WHAT LIES BENEATH THE SURFACE
( won't always bite you )



Italian Nocturne
James  Aponovich
oil on canvas, 17" x 12"


Q. "Hey Jim!, I'm an artist and I'm reading your blog and all I'm reading is pumpkins, shoes n' stuff! Where's the art? What's the matter, you got no more hocus-pocus and golden whatever's to explain?"
                                                                                                      - Quin R., Brooklyn

A. "OK."


DYNAMIC SYMMETRY



Remember the squared circle? here it is again, but now I've drawn the diagonal of the square and used the length to determine the sides of a new rectangle. 
It becomes an irregular proportion (i.e. a 12" x 16" is a 3 to 4 ratio and regular,
 this rectangle is 12" x 17", thus irregular). It is called a root two rectangle.


MIX AND MATCH



Now that I have established the outer lines of the rectangle, I now draw a line down the middle, bisecting it. I locate the Golden Section points on the sides (dotted lines).




CHILDS PLAY




With a compass I've had since elementary school, I inscribe the two circles  from the center on the Golden Section points. The circumference of each is determined by the distance between the Golden Section points. Still with me?




The circles more or less determine my key elements, the flowers, and mirroring them, the fabric. Balance by symmetry.


Q.  "Come on Jim, you're giving me a headache! Whats with all the lines? Don't you ever just wing it? 
      You know .......create? That's what artists do....create."
                                                                                                   -Quin

A.  "Again.....naturally"


THE SHELL GAME



The Chambered Nautilus is an example of the Golden Section as logarithmic spiral as a growth ratio .
In other words, as it gets bigger the shape remains the same.

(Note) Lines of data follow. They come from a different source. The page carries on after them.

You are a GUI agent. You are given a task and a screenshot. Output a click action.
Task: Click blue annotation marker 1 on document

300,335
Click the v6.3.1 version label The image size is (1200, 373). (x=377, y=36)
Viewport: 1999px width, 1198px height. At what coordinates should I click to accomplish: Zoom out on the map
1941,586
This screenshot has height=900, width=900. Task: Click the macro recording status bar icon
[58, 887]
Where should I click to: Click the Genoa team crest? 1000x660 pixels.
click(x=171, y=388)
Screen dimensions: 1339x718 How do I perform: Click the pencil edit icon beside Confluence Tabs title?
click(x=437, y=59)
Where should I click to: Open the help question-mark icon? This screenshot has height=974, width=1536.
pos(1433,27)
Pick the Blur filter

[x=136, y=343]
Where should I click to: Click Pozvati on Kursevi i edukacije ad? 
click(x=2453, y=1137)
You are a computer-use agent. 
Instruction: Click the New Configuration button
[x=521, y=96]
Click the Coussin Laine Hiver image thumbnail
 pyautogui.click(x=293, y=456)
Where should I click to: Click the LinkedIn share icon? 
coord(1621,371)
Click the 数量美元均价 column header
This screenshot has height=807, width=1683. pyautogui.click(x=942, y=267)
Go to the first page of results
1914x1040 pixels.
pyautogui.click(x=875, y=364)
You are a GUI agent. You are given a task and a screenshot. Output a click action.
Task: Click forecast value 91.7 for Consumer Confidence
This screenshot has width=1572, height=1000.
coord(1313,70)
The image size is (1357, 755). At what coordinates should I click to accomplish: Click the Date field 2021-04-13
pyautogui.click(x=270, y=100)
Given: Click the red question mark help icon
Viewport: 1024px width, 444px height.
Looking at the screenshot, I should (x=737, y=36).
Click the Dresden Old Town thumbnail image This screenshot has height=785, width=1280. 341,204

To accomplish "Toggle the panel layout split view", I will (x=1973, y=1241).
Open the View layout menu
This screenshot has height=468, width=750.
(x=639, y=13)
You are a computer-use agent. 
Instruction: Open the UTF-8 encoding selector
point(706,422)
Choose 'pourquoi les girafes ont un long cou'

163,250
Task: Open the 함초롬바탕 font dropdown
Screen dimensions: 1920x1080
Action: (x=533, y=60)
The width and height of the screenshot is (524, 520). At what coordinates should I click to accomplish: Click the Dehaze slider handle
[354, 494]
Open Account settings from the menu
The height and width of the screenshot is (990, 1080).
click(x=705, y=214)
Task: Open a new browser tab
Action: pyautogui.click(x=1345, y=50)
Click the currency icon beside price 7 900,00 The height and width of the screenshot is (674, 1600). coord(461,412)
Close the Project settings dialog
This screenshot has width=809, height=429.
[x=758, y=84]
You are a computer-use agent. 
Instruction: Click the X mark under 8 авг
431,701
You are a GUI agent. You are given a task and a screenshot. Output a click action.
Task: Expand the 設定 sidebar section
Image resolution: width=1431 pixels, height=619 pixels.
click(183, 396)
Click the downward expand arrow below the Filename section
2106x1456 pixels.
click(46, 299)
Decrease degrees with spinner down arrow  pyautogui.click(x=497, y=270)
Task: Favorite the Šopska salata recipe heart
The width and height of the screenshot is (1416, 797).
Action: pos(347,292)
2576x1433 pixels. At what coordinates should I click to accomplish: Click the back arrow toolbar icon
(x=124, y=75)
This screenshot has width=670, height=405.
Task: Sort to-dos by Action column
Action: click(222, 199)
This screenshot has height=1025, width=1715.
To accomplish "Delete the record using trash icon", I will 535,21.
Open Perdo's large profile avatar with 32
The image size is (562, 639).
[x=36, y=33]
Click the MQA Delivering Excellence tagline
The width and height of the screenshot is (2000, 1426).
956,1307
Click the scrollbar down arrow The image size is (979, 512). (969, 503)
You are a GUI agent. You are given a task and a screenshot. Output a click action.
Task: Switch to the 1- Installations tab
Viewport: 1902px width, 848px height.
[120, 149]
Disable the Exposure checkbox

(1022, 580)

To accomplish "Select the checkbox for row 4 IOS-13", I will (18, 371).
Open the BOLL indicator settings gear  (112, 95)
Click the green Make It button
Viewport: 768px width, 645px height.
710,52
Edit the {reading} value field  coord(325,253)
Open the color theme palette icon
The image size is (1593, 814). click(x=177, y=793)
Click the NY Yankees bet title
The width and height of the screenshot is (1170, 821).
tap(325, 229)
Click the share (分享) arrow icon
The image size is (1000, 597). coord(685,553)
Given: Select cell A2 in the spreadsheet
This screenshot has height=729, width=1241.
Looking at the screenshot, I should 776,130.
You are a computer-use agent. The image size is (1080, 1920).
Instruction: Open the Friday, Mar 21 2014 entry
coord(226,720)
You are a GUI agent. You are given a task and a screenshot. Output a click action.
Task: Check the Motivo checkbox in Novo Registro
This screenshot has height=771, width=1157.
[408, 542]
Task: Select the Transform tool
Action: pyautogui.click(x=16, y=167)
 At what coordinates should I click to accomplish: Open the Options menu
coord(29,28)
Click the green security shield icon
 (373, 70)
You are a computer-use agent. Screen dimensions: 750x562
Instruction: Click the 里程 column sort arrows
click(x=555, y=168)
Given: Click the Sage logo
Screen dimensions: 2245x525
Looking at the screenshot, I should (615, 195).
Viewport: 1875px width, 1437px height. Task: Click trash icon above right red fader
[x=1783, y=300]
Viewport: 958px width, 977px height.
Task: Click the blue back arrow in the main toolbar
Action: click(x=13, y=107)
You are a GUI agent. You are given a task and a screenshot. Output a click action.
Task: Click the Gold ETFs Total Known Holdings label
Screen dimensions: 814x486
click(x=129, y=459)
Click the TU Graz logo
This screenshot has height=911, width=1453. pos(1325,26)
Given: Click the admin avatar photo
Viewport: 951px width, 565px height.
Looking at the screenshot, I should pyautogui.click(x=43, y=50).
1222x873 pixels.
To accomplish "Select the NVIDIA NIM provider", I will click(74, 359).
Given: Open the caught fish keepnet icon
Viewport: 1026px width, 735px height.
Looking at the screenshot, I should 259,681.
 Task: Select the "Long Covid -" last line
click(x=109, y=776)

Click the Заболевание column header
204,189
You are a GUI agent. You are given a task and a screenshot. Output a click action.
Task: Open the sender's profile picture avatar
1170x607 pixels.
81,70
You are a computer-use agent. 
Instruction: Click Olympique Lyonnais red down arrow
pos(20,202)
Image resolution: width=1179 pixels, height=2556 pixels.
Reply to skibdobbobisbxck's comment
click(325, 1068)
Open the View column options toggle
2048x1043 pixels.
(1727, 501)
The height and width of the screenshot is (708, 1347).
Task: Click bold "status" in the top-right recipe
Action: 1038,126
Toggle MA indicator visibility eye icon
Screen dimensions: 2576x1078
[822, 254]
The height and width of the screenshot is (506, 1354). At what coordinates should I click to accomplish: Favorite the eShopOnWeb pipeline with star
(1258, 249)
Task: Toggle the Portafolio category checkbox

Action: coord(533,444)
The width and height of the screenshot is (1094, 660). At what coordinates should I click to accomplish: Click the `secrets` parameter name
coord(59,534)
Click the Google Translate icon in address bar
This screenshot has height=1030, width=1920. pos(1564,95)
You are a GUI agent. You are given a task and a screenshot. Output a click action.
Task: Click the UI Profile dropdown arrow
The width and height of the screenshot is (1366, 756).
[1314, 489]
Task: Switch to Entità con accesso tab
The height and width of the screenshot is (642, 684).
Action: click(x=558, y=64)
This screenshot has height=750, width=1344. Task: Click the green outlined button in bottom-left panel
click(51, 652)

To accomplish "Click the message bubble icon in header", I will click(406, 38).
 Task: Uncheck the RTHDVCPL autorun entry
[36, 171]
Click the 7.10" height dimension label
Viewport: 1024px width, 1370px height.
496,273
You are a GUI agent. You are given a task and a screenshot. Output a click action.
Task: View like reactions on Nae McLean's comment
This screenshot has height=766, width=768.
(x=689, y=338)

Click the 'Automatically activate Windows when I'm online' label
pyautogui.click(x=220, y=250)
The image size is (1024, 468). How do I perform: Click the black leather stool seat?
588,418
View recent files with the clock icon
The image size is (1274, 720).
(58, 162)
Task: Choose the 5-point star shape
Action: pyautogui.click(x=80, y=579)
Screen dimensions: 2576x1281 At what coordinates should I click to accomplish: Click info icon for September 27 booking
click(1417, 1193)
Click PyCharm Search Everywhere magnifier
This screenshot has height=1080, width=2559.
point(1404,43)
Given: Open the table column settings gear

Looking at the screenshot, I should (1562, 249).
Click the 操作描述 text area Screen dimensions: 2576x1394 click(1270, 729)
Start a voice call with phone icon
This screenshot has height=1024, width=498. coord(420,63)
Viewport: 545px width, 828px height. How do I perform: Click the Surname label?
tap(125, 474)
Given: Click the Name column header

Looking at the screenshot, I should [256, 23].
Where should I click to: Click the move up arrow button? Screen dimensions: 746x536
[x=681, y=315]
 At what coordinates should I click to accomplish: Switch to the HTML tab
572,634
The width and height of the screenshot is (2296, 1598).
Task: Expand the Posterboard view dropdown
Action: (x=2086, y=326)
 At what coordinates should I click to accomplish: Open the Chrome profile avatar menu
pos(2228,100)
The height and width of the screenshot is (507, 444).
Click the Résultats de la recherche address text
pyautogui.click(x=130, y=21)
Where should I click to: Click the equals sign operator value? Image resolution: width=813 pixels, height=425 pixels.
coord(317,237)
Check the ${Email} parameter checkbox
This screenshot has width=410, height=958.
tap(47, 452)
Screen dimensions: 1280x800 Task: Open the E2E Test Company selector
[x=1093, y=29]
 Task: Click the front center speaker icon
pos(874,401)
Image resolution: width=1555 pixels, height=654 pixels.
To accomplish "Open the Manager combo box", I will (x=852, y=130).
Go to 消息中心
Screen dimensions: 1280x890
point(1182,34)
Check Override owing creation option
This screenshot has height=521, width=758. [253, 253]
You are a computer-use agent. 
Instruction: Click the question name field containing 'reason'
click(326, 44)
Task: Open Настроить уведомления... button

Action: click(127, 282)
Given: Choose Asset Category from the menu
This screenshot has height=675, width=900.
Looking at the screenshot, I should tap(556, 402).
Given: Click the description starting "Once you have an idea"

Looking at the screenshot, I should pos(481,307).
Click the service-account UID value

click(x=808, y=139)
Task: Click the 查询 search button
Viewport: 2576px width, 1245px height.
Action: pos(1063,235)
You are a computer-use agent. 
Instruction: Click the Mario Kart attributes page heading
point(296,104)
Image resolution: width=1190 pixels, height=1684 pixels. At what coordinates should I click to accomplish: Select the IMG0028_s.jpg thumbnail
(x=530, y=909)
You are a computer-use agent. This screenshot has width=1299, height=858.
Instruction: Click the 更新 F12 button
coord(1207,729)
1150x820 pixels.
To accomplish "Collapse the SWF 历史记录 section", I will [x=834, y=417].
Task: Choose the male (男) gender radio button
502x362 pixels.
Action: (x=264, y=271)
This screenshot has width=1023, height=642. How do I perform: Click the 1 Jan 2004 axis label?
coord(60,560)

The ancients believed that all of nature is infused with the 'Divine Proportion'. That I don't know about but why not use it to structure and enhance your.....

CREATIVITY



Cards From Cortona
James Aponovich
oil on panel, 7" x 5"


PS.  In response to Quin from Brooklyn, more than valid concerns that these formulas are in and of themselves hindering creativity I would say that I have spent over a quarter of a century studying formal composition, as I would tell my students, Once you  have learned it....forget it. Let it sink into your visual memory so that you can re-cognize when you see it. In other words, "Just wing it.....with knowledge."